UBS confirmed Mr Donovan would return to work on Wednesday.
The remarks, made an interview for a podcast, were seized upon by Chinese media because the word “pig” in China is used to connote stupidity and laziness.
Mr Donovan, who has worked for UBS since 1992, had been referring to the impact of swine fever on inflation and consumer prices of pork.
But several news outlets falsely described the comments as racist, sparking calls online to boycott the bank.
Mr Donovan later apologised on TV, saying: “I apologise for anyone who took any offence from my remarks, which were clearly not intended to offend.
“I got it wrong. I made a mistake, and I unwittingly used hugely culturally insensitive language.”
But it did not sate critics, with China’s state-run Global Times newspaper claiming that Mr Donovan’s apology was “not sincere” and reflected “the deep arrogance of Western elites to Chinese culture”.
It is a delicate time for Western companies operating in China, as Beijing faces an escalating trade war with the US and political unrest in Hong Kong.
In August, the boss of British-backed Cathay Pacific – Hong Kong’s biggest airline – had to step down over his muddled response to pro-democracy protests in the territory.

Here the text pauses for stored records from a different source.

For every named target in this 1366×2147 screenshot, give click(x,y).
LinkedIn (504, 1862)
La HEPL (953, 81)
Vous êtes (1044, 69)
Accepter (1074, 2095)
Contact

Last week, the Financial Times reported that a lawyer for investment bank BNP Paribas in Hong Kong had quit after he posted comments on Facebook about the protests.
Jason Ng criticised “pro-Beijing counter-protesters” caught up in the recent unrest, saying that “very soon, flag-waving communist party loyalists will be forming human chains across the city and launching their own ‘China Way’ campaign”.